## Exercise instructions
[1] Decide whether each statement agrees with the comments about the Newbery Medal below, answering yes or no and quoting the exact words from the comments that settle it: (a) one commenter says kids would be turned off reading only if the books were forced on them; (b) one commenter knew, before starting to blog, that the Newbery and Caldecott came from the American Library Association; (c) one commenter read the Post article that morning.
[2] Extend the comments about the Newbery Medal below with a new passage that begins right after their final sentence.

## Exercise text
How? How are they turning kids off reading? Is reading the Newbery winner compulsory? Honestly, articles like this, with these unfounded assertions, give me the pip.

Jules, you're welcome.

Judith, I think the idea is that kids could get turned off to reading because of what some deem as inaccessible books. But that only happens, of course, if the books are forced on children.

I do think that there's a disconnect between the public perception of the award (best book for kids 8-12) and the award's raison d'etre ("the most distinguished contribution to American literature for children published in English in the United States during the preceding year").

By bringing the discussion out beyond the borders of the children's literature world, maybe a better general understanding of the Newbery will come about. For instance, until I started blogging a few years back, I did not know that the Newbery and Caldecott came from the American Library Association.


I read the Post article last night. I'm the kind of person who believes that opening a debate on a subject can be a good thing. It makes a person re-examine and reflect on his/her thoughts, beliefs about the subject.

## Data extract
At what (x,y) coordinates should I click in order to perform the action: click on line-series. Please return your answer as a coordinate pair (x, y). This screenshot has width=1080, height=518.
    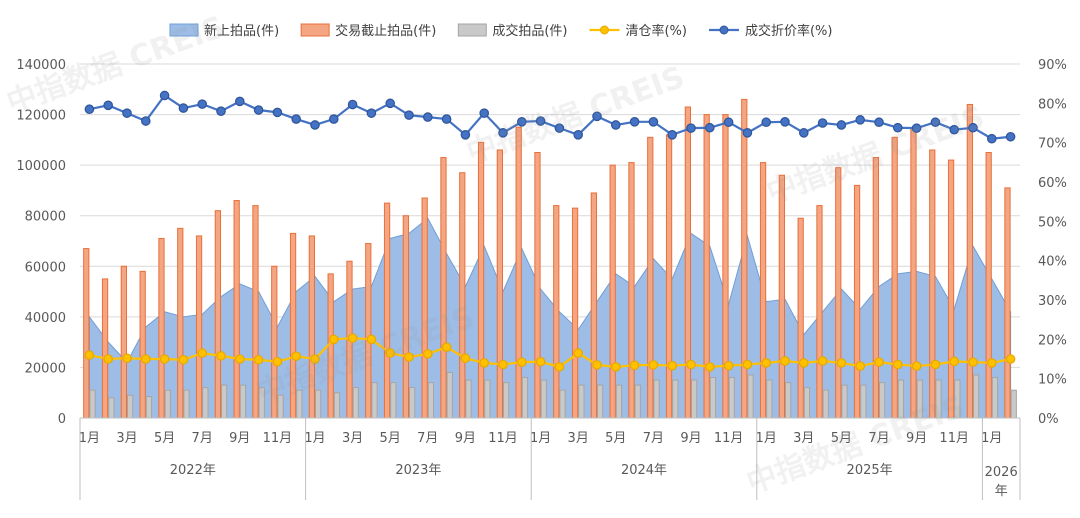
    Looking at the image, I should click on (550, 116).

## Answers by item
[1]
(a) Yes: "But that only happens, of course, if the books are forced on children."
(b) No: "until I started blogging a few years back, I did not know that the Newbery and Caldecott came from the American Library Association."
(c) No: "I read the Post article last night."

[2]
I have often wondered why so few poetry books or humorous books are considered as a "most distinguished" book of the year. I believe it was a couple of decades ago when the question was brought forth (It may have been in The Horn Book) asking why so few nonfiction books were deemed worthy of a Newbery Medal.

Elaine, what was the last poetry winner of the Newbery? Joyful Noise? And, I agree, more humor--and more nonfiction--would be most welcome.


Yes, JOYFUL NOISE received the Newbery Medal in 1989. A VISIT TO WILLIAM BLAKE'S INN got the award in 1982. In 2002, Marilyn Nelson's book CARVER: A LIFE IN POEMS received a Newbery Honor.
I think that's about it. Some might consider the monologues in GOOD MASTERS! SWEET LADIES! to be poems--but the book is classified as drama.